Convert the rows below into a JSON list of strings, with one string per line and no blank lines. Leave the pictures out.

Rows on where targets appear:
* * * * *

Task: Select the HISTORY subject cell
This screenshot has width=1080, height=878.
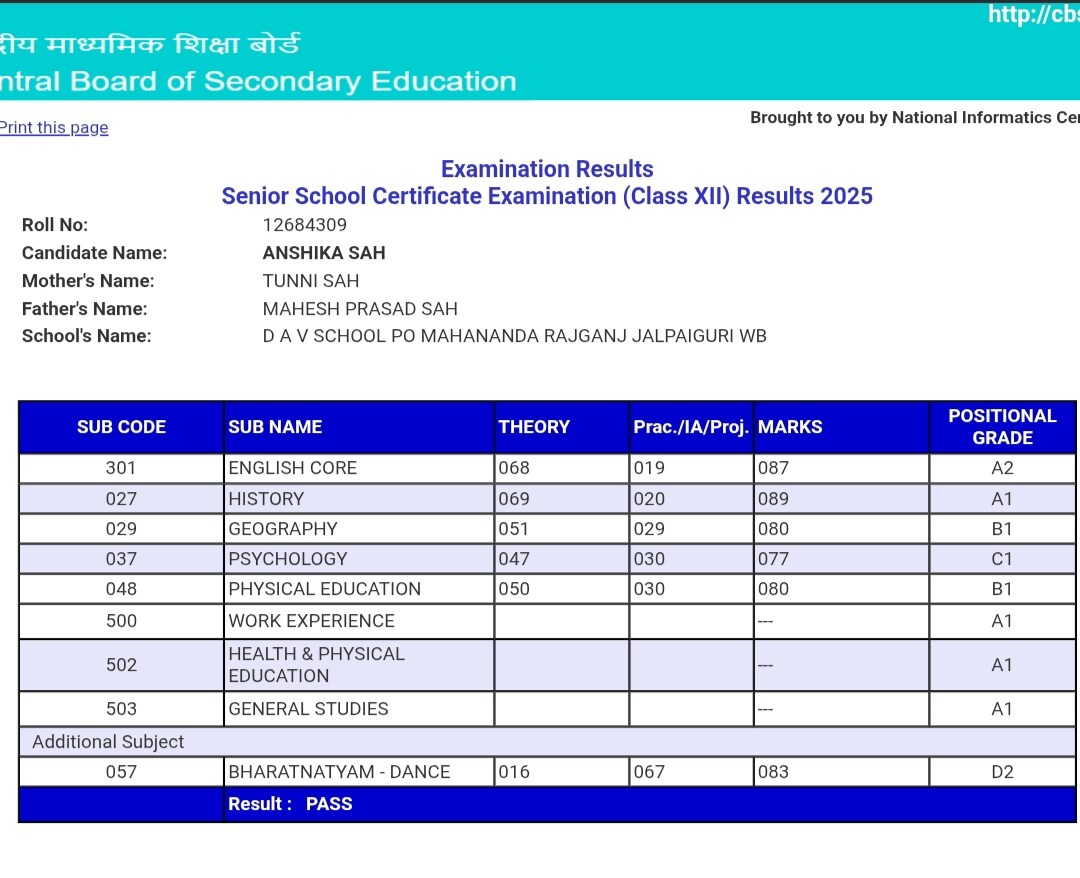Action: click(266, 499)
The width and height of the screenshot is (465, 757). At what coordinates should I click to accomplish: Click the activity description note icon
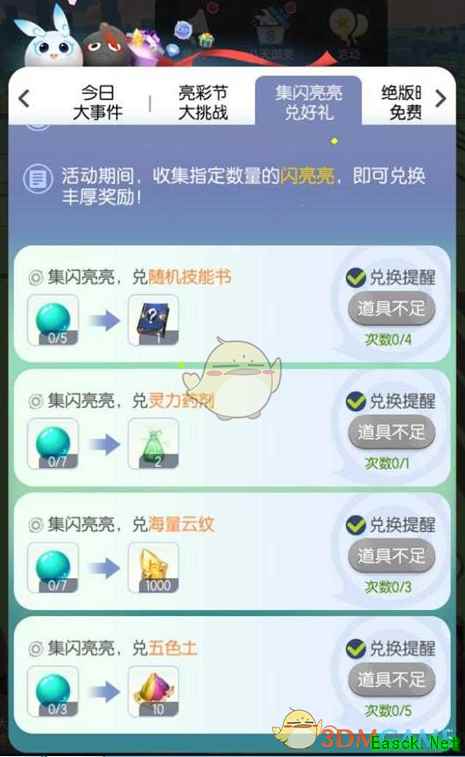pos(37,179)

* * * * *

● Complete answer
[
  "Task: Select the HISTORY subject cell",
  "This screenshot has width=1080, height=878.",
  "Action: click(266, 499)",
  "The width and height of the screenshot is (465, 757). At what coordinates should I click to accomplish: Click the activity description note icon",
  "pos(37,179)"
]